ハワイに移住して以来、ハワイの「新一世」500人以上をインタビューしてきた筆者は、これまでも特に印象的だった人物を紹介してきたが、新一世の人たちにはそれぞれハワイ移住を果たすまでの劇的なストーリーがある。今回もその1人を紹介したい。
銀行の経営破綻からハワイに!?
「慶應」と「ゴルフ」の人脈で、ハワイ移住という夢を2度も掴み取った人物がいる。吉田太郎さんは、ハワイで100年以上の歴史を持つ日系新聞「ハワイ報知」の社長。彼のハワイ生活は2014年から始まっている。
吉田さんは、慶應義塾大学ゴルフ部の出身。幼稚舎からの生粋の慶應ボーイだ。それだけではない。父親も兄弟も慶應のゴルフ部出身。ここまで書いた時点で、日本社会ではエスタブリッシュメントに属する人間だという印象を持たれた人も多いだろう。
吉田太郎さん
もちろん、筆者もそう思っている。大学受験で国立大学に落ち、早稲田と慶應に滑り止まって前者を選択した筆者からすると、「選択」する機会さえなく(もちろん受験もなく)エスカレーターで「慶應社会」を歩んできた人間など別世界の人間に思えてしまう。それにゴルフも加わるのだから、まったくそれ以上語る言葉もない。筆者が通った都立高校にゴルフ部などなかった。

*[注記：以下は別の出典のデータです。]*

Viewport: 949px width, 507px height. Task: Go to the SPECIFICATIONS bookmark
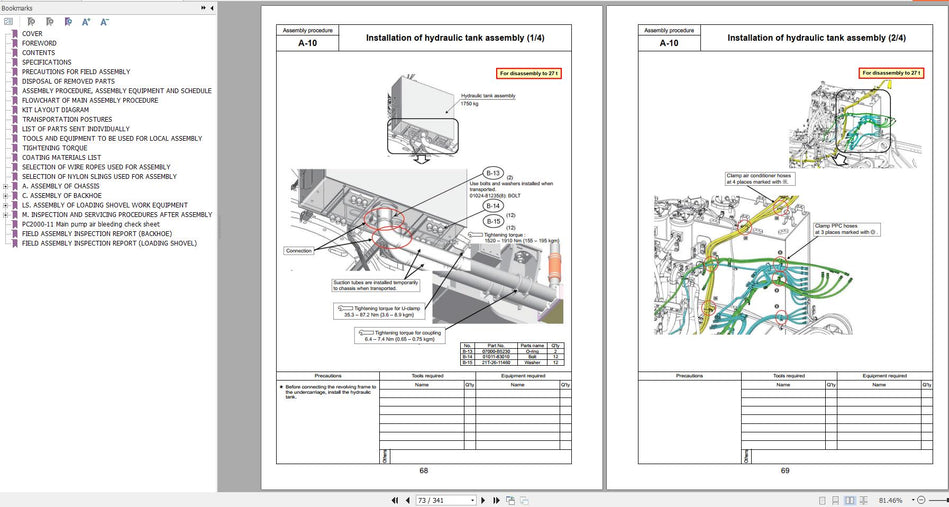(x=47, y=62)
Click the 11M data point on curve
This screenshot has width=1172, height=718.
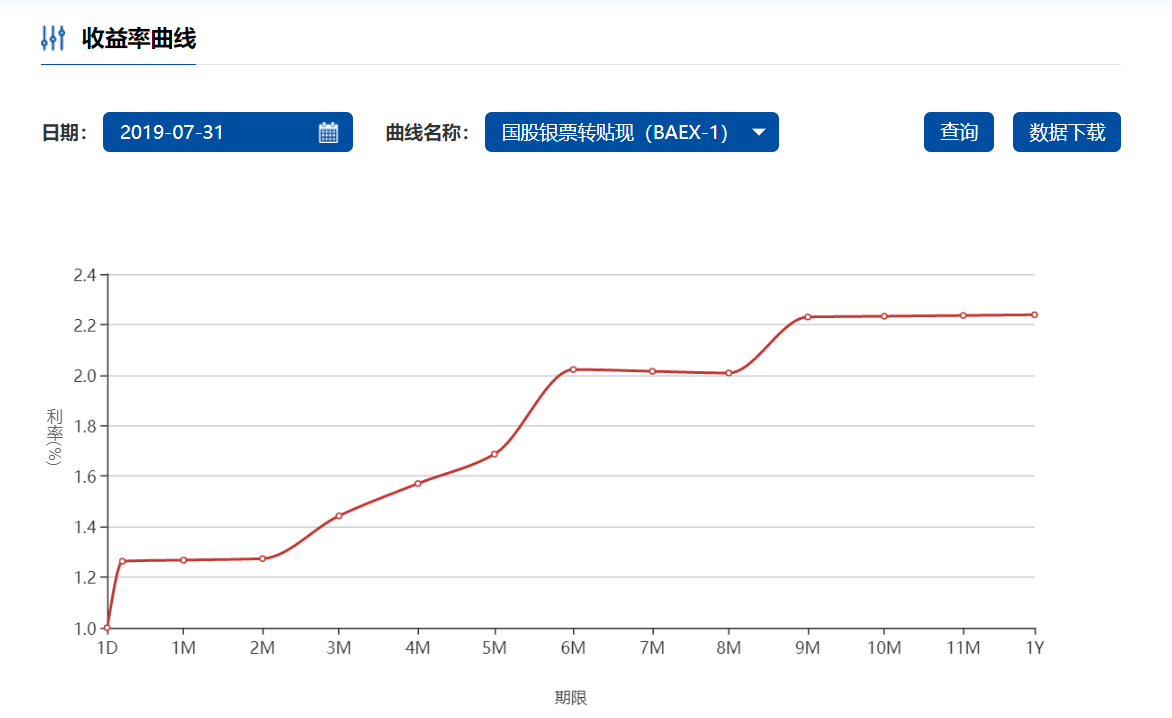tap(963, 315)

吉田さんが大学を卒業したのは1992年。バブル真っ盛り、体育会出身の吉田さんは苦もなく日本長期信用銀行(現・新生銀行)に就職する。ところが、98年にまさかの経営破綻。ここから吉田さんの波乱万丈の人生がスタートするが、最初に手を差し伸べたのは慶應の仲間だった。
日本だけでなく世界各国でレストランを展開する飲食大手「WDI」の社長は同じく幼稚舎からの慶應ボーイ。旧知の仲だったそうで、その誘いを受けて飲食業界に転職する。この転職がハワイとの最初のつながりをつくることになる。現在ではハワイ随一の有名ステーキ店となった「ウルフギャング・ステーキハウス」を開店する準備のため、ハワイ駐在を命じられたのだ。2008年のことだった。
ニューヨークで生まれたウルフギャング・ステーキハウスは、当時WDIと組んで日本出店を目論んでいた。ところが、狂牛病の流行と重なり頓挫してしまい、ならば、日本人観光客の多いハワイで試験的にオープンしてみようということになった。それが吉田さんの初ハワイ生活につながる。時代も味方していたわけだ。
努力だけでなく運と人脈も大きく作用するのがハワイ移住だ(撮影:岩瀬英介)
ハワイでの出店には困難も多々あったが、何とか2010年にオープンに漕ぎつけ、それと同時に日本への帰任命令が下った。ハワイには学生時代にゴルフ部の合宿で訪れたのが最初という吉田さん。今度は仕事という形で訪れたハワイだったが、その印象は当時と同じく“楽園”だったという。
アロハスピリッツに代表される人々のやさしさがビジネスでも身に染みて、またハワイの心地良い風の中でプレイするゴルフにもますますハマっていった。2年でビジネスはひと段落したものの、残ったのはハワイ生活への憧憬。またいつかは戻りたい。そんな気持ちのまま日本に帰国した。